We’ve all heard about identity theft and the negative effects it can have on consumers if they are held responsible for transactions made by identity thieves. Consumers are often told to take extra measures to protect their credit cards or bank accounts from being breached, and now the same should be said about medical insurance information.
A survey from the Identity Theft Resource Center finds that over 40 percent of all identity thefts in the nation were related to medical identity theft for the 2013 year. In addition, the U.S. Department of Health and Human Services finds that nearly 30 to 70 million peoples’ medical records have been at risk since 2009.
But what is medical identity theft? According to the World Privacy Forum, medical identity theft happens when someone steals your medical insurance card number and uses the benefits in your name. This can range from getting a prescription, medical products or even medical services.
Like financial identity theft, when someone uses your medical insurance benefits it can be very difficult to get that particular medical history off your record. Some cases can even be life threatening.
A report from the Medical Identity Fraud Alliance stated that almost 50 percent of medical identity theft victims lost their health insurance coverage in 2011. In addition, nearly 20 percent of theft victims were mistreated for an illness because of an inaccurate medical record that same year.
The statistics shrink slightly for the 2012 year, however, the MIFA study finds that the number of overall medical identity theft victims has increased substantially since 2010. Though there’s been a lot of coverage on the issue, research shows that most consumers are still unaware of what medical identity fraud is (about 42.5 percent).

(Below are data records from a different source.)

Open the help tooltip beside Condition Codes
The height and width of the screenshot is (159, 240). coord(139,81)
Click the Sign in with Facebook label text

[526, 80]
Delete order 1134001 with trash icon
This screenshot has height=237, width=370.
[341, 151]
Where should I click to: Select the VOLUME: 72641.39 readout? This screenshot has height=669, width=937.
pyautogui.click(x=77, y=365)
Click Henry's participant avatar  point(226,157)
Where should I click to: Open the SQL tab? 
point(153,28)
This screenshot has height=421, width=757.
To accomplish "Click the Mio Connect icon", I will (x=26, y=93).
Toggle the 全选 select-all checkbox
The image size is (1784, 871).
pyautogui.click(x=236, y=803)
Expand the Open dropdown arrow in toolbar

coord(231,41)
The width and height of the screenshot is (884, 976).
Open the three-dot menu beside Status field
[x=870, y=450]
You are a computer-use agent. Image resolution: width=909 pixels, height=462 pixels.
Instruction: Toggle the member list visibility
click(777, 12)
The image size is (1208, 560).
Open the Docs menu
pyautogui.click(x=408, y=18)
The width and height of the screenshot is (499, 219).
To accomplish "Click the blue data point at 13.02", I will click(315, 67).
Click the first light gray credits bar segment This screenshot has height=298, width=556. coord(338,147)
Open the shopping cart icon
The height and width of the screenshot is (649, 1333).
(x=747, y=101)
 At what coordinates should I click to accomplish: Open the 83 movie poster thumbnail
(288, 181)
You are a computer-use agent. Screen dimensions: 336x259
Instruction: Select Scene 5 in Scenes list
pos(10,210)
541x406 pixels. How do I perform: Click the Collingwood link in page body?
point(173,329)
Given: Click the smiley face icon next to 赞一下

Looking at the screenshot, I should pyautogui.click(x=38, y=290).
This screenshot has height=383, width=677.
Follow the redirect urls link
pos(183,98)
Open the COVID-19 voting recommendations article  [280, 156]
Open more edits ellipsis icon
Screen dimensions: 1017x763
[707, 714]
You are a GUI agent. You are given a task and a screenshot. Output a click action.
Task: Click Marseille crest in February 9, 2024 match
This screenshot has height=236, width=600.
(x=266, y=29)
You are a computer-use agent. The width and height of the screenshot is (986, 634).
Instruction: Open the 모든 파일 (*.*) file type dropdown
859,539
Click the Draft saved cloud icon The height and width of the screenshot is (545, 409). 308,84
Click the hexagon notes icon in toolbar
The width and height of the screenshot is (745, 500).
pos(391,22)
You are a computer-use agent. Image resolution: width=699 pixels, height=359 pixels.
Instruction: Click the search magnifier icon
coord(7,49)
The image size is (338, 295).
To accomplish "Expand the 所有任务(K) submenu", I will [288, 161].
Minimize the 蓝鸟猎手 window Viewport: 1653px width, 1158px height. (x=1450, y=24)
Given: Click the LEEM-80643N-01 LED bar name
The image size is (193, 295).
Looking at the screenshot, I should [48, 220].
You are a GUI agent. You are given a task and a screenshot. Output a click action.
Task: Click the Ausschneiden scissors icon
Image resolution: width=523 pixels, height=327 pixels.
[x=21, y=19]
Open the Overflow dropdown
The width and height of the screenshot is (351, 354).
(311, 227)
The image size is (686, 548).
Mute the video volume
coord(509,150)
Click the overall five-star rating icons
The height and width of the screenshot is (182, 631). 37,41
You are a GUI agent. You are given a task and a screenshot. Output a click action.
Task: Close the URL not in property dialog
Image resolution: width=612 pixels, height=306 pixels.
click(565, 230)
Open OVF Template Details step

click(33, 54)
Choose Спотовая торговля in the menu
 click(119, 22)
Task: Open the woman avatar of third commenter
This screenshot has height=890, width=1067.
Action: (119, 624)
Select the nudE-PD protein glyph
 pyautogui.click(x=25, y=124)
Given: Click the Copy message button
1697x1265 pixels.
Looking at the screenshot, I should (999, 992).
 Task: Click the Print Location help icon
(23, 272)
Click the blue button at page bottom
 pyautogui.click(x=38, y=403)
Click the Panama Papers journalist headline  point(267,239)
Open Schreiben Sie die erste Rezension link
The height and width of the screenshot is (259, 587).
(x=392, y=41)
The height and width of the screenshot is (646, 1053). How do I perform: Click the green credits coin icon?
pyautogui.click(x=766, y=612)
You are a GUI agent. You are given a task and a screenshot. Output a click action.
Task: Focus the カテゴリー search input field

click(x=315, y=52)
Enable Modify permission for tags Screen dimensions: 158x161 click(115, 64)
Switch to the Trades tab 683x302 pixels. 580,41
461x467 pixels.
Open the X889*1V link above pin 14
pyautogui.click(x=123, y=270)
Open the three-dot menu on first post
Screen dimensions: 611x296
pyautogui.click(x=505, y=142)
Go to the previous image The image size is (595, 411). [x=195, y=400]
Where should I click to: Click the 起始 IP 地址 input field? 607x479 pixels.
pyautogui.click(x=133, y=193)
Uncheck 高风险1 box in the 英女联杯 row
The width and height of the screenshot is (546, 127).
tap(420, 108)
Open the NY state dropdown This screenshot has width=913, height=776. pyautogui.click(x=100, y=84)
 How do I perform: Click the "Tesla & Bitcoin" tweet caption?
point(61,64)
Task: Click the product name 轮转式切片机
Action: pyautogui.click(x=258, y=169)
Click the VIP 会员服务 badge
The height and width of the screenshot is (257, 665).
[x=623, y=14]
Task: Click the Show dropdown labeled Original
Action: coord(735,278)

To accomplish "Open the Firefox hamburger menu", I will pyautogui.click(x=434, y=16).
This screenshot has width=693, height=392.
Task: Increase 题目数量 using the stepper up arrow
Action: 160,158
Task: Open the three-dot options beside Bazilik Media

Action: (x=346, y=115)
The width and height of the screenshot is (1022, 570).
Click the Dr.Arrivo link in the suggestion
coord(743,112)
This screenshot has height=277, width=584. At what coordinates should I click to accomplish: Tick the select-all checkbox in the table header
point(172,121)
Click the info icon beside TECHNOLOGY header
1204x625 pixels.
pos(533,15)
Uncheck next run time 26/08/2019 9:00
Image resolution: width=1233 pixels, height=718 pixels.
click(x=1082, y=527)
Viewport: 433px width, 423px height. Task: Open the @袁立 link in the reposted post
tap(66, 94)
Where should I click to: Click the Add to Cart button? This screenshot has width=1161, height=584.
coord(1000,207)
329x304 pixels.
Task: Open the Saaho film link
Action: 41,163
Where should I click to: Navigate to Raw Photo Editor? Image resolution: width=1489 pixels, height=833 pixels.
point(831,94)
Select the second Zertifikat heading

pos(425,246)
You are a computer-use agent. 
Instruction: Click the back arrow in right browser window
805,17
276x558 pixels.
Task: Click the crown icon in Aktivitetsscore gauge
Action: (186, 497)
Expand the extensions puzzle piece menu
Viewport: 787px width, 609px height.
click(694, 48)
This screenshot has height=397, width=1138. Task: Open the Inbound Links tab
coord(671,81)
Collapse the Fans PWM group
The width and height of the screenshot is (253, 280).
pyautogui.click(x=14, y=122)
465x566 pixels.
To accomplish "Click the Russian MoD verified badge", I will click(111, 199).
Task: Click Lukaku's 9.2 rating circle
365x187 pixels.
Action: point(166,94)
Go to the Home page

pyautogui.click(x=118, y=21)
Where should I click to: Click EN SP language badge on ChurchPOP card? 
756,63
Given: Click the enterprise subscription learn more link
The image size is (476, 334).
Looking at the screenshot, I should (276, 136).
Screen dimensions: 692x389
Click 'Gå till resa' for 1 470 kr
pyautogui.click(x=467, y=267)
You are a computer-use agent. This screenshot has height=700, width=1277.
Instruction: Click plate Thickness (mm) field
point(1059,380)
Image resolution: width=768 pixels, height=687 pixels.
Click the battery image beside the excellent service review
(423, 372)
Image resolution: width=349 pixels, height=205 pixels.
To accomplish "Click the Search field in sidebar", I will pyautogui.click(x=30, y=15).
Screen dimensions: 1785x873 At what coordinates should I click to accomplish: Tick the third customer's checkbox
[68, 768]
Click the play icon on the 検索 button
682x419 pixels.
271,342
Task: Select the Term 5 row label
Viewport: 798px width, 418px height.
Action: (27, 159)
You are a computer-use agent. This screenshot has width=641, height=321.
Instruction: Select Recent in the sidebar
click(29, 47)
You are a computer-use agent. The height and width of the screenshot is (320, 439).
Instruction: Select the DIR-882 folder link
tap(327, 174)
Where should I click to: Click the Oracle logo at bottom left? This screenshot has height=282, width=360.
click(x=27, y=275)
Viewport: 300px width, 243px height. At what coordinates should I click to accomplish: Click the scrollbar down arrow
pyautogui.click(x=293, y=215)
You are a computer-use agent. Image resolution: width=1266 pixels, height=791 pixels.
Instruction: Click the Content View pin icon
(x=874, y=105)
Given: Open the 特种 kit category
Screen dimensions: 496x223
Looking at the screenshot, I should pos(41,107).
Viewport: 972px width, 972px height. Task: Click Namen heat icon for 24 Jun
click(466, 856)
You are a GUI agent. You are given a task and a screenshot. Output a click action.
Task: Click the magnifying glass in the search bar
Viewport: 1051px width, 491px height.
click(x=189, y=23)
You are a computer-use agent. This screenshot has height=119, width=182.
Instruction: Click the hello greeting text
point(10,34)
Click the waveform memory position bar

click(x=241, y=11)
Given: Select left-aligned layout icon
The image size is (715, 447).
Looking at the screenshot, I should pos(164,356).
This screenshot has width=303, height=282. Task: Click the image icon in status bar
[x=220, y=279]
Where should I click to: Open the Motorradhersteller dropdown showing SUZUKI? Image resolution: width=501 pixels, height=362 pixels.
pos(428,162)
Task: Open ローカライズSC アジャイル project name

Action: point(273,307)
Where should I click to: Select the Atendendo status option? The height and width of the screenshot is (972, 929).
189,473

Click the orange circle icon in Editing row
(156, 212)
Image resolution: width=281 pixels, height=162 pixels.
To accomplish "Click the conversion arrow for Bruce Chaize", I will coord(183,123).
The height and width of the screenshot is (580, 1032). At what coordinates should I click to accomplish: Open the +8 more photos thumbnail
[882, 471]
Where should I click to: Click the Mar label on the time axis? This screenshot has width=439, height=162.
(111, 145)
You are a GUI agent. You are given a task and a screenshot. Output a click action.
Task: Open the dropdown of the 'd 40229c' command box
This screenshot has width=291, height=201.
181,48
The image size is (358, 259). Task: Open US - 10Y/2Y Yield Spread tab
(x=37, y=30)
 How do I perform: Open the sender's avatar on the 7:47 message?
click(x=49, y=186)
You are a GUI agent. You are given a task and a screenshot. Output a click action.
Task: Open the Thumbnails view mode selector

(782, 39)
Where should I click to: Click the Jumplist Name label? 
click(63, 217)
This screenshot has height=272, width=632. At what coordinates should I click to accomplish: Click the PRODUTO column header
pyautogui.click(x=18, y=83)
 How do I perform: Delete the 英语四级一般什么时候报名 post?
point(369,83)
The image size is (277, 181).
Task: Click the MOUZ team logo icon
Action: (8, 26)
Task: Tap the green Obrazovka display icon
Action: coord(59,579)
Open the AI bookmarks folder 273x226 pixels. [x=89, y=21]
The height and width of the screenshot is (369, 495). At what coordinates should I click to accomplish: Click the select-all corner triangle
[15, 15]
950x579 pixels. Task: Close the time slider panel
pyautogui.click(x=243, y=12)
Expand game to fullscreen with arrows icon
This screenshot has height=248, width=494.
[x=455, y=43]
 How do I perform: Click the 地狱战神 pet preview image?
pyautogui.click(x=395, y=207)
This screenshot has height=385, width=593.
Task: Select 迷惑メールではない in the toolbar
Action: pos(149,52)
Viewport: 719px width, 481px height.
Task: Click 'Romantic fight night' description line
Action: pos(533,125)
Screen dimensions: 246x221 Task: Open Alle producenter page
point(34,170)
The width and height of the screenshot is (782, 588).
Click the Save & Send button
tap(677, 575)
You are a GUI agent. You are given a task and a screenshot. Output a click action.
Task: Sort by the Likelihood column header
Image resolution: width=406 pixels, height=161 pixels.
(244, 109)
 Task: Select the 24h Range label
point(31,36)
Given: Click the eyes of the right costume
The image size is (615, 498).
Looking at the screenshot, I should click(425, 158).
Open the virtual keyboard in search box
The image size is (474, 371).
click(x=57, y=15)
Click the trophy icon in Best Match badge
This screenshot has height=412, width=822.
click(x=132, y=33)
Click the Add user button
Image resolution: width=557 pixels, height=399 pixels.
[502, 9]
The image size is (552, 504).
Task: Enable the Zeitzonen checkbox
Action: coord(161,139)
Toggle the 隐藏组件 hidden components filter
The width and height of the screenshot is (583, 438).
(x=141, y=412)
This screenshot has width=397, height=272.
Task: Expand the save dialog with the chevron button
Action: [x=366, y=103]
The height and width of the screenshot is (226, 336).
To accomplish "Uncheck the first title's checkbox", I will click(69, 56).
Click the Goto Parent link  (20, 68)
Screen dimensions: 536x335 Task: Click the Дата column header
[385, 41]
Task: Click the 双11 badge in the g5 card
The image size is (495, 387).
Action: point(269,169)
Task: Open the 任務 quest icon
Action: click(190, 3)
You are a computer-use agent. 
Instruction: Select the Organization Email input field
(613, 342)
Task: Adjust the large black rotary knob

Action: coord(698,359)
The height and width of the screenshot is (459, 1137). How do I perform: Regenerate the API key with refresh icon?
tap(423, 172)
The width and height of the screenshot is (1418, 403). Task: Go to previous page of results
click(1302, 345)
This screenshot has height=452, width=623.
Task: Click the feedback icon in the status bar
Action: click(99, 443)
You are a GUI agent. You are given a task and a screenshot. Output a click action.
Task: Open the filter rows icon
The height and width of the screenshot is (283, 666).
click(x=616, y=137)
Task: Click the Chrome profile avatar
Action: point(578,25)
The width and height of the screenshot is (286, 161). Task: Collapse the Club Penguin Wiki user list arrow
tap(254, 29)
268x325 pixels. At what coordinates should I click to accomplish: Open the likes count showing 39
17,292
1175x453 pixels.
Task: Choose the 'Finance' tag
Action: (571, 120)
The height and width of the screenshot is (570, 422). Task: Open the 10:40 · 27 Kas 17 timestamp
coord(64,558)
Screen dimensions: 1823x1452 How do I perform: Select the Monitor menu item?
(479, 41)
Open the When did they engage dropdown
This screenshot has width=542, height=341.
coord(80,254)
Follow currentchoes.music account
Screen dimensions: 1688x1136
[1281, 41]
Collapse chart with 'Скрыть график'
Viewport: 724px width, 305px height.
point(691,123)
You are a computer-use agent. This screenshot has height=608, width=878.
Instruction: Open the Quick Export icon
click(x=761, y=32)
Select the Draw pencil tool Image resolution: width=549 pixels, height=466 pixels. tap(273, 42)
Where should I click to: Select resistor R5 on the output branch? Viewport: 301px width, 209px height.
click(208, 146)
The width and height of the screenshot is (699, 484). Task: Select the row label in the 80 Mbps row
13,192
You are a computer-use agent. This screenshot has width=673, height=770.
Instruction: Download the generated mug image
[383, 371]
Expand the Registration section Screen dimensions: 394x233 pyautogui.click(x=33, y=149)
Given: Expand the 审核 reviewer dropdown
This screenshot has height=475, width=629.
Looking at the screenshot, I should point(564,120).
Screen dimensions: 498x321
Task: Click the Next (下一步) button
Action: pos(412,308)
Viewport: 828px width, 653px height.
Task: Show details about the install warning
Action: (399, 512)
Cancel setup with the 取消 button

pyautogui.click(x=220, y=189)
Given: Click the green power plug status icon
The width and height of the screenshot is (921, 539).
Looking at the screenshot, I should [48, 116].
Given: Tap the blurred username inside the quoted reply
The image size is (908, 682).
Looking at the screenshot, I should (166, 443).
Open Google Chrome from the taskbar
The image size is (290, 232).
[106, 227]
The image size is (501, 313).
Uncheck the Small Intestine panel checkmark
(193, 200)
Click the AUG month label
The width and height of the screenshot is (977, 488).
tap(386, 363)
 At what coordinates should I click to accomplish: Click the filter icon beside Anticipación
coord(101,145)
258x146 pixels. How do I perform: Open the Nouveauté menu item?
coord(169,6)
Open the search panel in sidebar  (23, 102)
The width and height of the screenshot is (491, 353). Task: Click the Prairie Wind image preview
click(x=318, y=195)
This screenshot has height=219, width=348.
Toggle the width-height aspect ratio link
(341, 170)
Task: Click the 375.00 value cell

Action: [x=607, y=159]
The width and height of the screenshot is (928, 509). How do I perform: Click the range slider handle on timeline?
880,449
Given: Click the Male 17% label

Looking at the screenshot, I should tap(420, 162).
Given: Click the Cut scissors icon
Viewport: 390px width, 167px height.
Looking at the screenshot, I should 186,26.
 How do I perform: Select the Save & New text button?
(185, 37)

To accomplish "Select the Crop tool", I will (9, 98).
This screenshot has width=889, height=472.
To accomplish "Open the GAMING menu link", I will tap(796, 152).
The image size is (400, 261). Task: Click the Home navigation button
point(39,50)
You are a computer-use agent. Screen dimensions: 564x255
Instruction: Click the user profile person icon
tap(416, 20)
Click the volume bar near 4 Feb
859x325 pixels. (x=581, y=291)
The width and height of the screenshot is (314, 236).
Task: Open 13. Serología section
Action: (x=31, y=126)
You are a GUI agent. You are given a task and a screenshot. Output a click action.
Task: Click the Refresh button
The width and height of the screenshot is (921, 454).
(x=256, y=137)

“This suggests that new ways of educating people are needed since the news, word of mouth and actually falling victim to this crime is still leaving such a significant part of the population unaware of medical identity theft,” the authors wrote. “One new possibility for outreach could be for hospitals, health insurance companies and medical providers to help educate patients…”
Some signs of medical identity theft – as the Bureau of Consumer Protection points out – include the following:
- Getting billed for medical services you didn’t receive.
- Receiving a call from a debt collector for medical payments you do not owe.
- Discovering inaccurate treatments or office visits in your provider’s EOB (explanation of benefits) and more.
“Read your medical and insurance statements regularly and completely,” the Federal Trade Commission wrote in a statement. “They can show warning signs of identity theft. Read the Explanation of Benefits (EOB) statement or Medicare Summary Notice that your health plan sends after treatment. Check the name of the provider, the date of service, and the service provided. Do the claims paid match the care you received? If you see a mistake, contact your health plan and report the problem.”
For a list of what to do if you become a victim of medical identity theft or think you may be at risk, see the World Privacy Forum’s website for answers to some common questions.